Polen und Europa fest verbunden? Für welchen Weg entscheidet sich die Staatsführung unter Präsident Andrzej Duda? (Foto: wjarek stock.adobe.com)

Über das Verhältnis von Polen und der EU - auch vor dem Hintergrund des derzeitigen Ukraine-Kriegs - diskutierten Expert:innen am 16. März im Herrenhäuser Forum.

Podiumsdiskussion mit:

  • Dr. Eduard Klein, Forschungsstelle Osteuropa, Universität Bremen
  • Prof. Dr.
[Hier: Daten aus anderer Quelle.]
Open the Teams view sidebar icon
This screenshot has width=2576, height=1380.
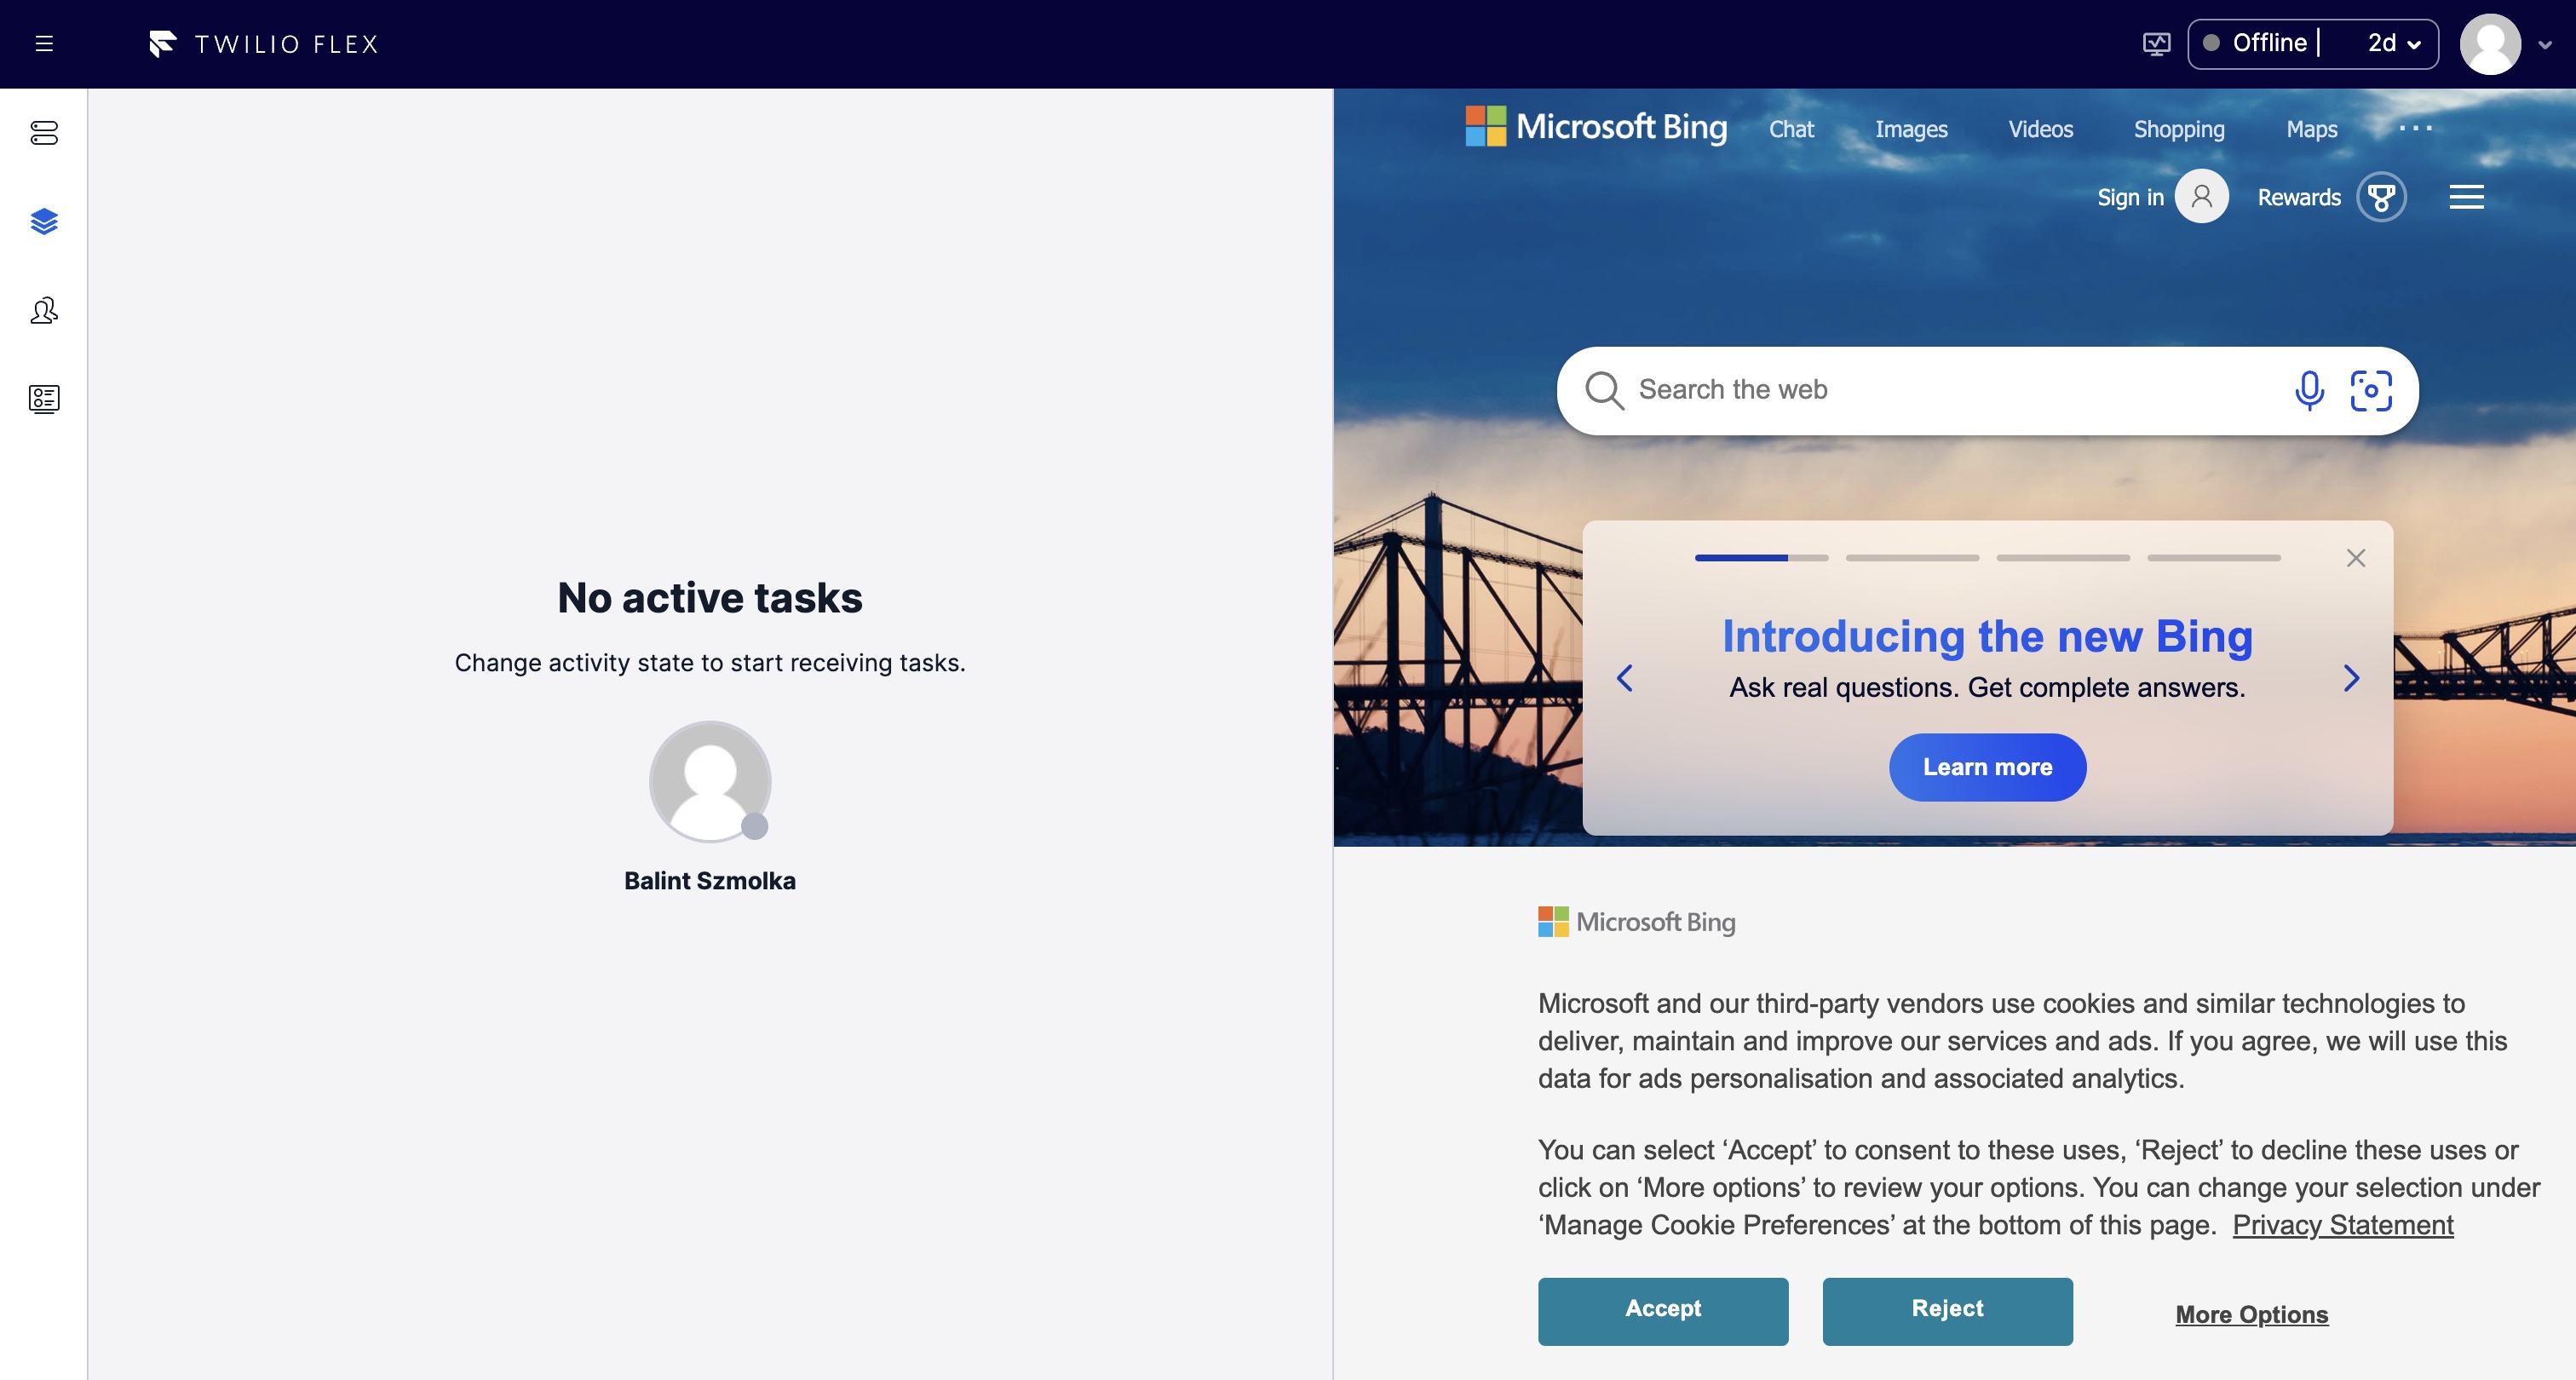[44, 311]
Peter Oliver Loew, Direktor, Deutsches Polen-Institut, Darmstadt
  • Jan Pallokat, Hörfunk-Korrespondent, ARD-Studio Warschau
  • Moderation: Birgit Kolkmann, Journalistin

Seit dem Ausbruch des Ukraine-Kriegs ist Polen als Hauptaufnahmeland von Flüchtlingen zu einer Schlüsselstelle für die Europäische Union geworden. Doch das Verhältnis unseres Nachbarlandes zur EU bleibt angespannt. Ein zentraler Streitpunkt sind mehrere Justizreformen der polnischen Regierungskoalition. Brüssel sieht dadurch die freiheitlich-demokratischen Grundrechte in Gefahr und verklagte Polen deswegen vor dem Europäischen Gerichtshof. Die regierende PiS-Partei wirft der EU in diesem Zusammenhang Einmischung in nationale Angelegenheiten vor. Innenpolitisch versucht die konservative Regierung ihre Politik mit einer wachsenden EU-Skepsis in der Bevölkerung zu rechtfertigen. Aber hat dies vor dem Hintergrund der aktuellen Lage und dem Ukraine-Krieg Bestand? Welchen Stellenwert haben die lautstarken Proteste polnischer Bürger:innen aus den letzten Jahren gegen die Regierungsentscheidungen? Und: Können Polen und die EU die aktuelle Situation zur Wiederannäherung nutzen?